▶ **What the exercise asks**
Write out the following records word for word, every line as it stands.

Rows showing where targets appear
* Begin *
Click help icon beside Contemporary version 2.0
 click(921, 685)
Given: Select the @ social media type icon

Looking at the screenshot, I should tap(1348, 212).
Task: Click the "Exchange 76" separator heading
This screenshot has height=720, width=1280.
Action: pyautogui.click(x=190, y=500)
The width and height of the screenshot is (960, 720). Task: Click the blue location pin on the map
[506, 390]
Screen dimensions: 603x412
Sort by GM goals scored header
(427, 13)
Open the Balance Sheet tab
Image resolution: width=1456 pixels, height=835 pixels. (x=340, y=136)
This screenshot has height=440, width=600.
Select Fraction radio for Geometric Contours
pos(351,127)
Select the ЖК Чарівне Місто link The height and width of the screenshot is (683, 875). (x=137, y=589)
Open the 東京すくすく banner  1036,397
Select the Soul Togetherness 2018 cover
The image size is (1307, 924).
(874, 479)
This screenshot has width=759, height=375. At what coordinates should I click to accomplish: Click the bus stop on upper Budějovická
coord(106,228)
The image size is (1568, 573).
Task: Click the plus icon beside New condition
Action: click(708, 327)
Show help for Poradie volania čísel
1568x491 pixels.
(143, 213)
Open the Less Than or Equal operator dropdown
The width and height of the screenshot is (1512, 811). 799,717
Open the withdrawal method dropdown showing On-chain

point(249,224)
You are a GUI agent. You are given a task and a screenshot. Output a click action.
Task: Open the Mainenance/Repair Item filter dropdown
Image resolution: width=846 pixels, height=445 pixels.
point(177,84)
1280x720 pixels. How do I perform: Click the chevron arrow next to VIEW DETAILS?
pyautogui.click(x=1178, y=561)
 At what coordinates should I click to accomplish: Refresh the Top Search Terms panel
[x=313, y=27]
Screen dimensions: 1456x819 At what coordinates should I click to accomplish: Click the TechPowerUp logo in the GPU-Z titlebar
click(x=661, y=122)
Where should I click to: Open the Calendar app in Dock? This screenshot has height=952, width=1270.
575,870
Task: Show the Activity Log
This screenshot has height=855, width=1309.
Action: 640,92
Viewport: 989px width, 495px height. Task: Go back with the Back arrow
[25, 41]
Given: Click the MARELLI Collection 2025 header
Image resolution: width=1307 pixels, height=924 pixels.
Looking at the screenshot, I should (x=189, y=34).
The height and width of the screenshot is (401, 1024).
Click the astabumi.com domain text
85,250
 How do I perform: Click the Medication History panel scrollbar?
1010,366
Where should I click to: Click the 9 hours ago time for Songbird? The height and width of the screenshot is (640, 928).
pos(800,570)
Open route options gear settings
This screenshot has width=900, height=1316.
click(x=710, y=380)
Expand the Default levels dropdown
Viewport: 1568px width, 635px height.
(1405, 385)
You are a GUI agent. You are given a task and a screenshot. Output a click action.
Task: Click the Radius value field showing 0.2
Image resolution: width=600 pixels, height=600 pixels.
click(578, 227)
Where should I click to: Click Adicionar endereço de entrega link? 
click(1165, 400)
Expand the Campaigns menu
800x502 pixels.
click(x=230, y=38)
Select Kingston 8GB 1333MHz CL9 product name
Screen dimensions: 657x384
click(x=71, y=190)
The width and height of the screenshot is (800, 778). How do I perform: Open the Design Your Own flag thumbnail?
* End *
▶ **Written response**
Click help icon beside Contemporary version 2.0
 click(921, 685)
Given: Select the @ social media type icon

Looking at the screenshot, I should tap(1348, 212).
Task: Click the "Exchange 76" separator heading
This screenshot has height=720, width=1280.
Action: pyautogui.click(x=190, y=500)
The width and height of the screenshot is (960, 720). Task: Click the blue location pin on the map
[506, 390]
Screen dimensions: 603x412
Sort by GM goals scored header
(427, 13)
Open the Balance Sheet tab
Image resolution: width=1456 pixels, height=835 pixels. (x=340, y=136)
This screenshot has height=440, width=600.
Select Fraction radio for Geometric Contours
pos(351,127)
Select the ЖК Чарівне Місто link The height and width of the screenshot is (683, 875). (x=137, y=589)
Open the 東京すくすく banner  1036,397
Select the Soul Togetherness 2018 cover
The image size is (1307, 924).
(874, 479)
This screenshot has width=759, height=375. At what coordinates should I click to accomplish: Click the bus stop on upper Budějovická
coord(106,228)
The image size is (1568, 573).
Task: Click the plus icon beside New condition
Action: click(708, 327)
Show help for Poradie volania čísel
1568x491 pixels.
(143, 213)
Open the Less Than or Equal operator dropdown
The width and height of the screenshot is (1512, 811). 799,717
Open the withdrawal method dropdown showing On-chain

point(249,224)
You are a GUI agent. You are given a task and a screenshot. Output a click action.
Task: Open the Mainenance/Repair Item filter dropdown
Image resolution: width=846 pixels, height=445 pixels.
point(177,84)
1280x720 pixels. How do I perform: Click the chevron arrow next to VIEW DETAILS?
pyautogui.click(x=1178, y=561)
 At what coordinates should I click to accomplish: Refresh the Top Search Terms panel
[x=313, y=27]
Screen dimensions: 1456x819 At what coordinates should I click to accomplish: Click the TechPowerUp logo in the GPU-Z titlebar
click(x=661, y=122)
Where should I click to: Open the Calendar app in Dock? This screenshot has height=952, width=1270.
575,870
Task: Show the Activity Log
This screenshot has height=855, width=1309.
Action: 640,92
Viewport: 989px width, 495px height. Task: Go back with the Back arrow
[25, 41]
Given: Click the MARELLI Collection 2025 header
Image resolution: width=1307 pixels, height=924 pixels.
Looking at the screenshot, I should (x=189, y=34).
The height and width of the screenshot is (401, 1024).
Click the astabumi.com domain text
85,250
 How do I perform: Click the Medication History panel scrollbar?
1010,366
Where should I click to: Click the 9 hours ago time for Songbird? The height and width of the screenshot is (640, 928).
pos(800,570)
Open route options gear settings
This screenshot has width=900, height=1316.
click(x=710, y=380)
Expand the Default levels dropdown
Viewport: 1568px width, 635px height.
(1405, 385)
You are a GUI agent. You are given a task and a screenshot. Output a click action.
Task: Click the Radius value field showing 0.2
Image resolution: width=600 pixels, height=600 pixels.
click(578, 227)
Where should I click to: Click Adicionar endereço de entrega link? 
click(1165, 400)
Expand the Campaigns menu
800x502 pixels.
click(x=230, y=38)
Select Kingston 8GB 1333MHz CL9 product name
Screen dimensions: 657x384
click(x=71, y=190)
The width and height of the screenshot is (800, 778). How do I perform: Open the Design Your Own flag thumbnail?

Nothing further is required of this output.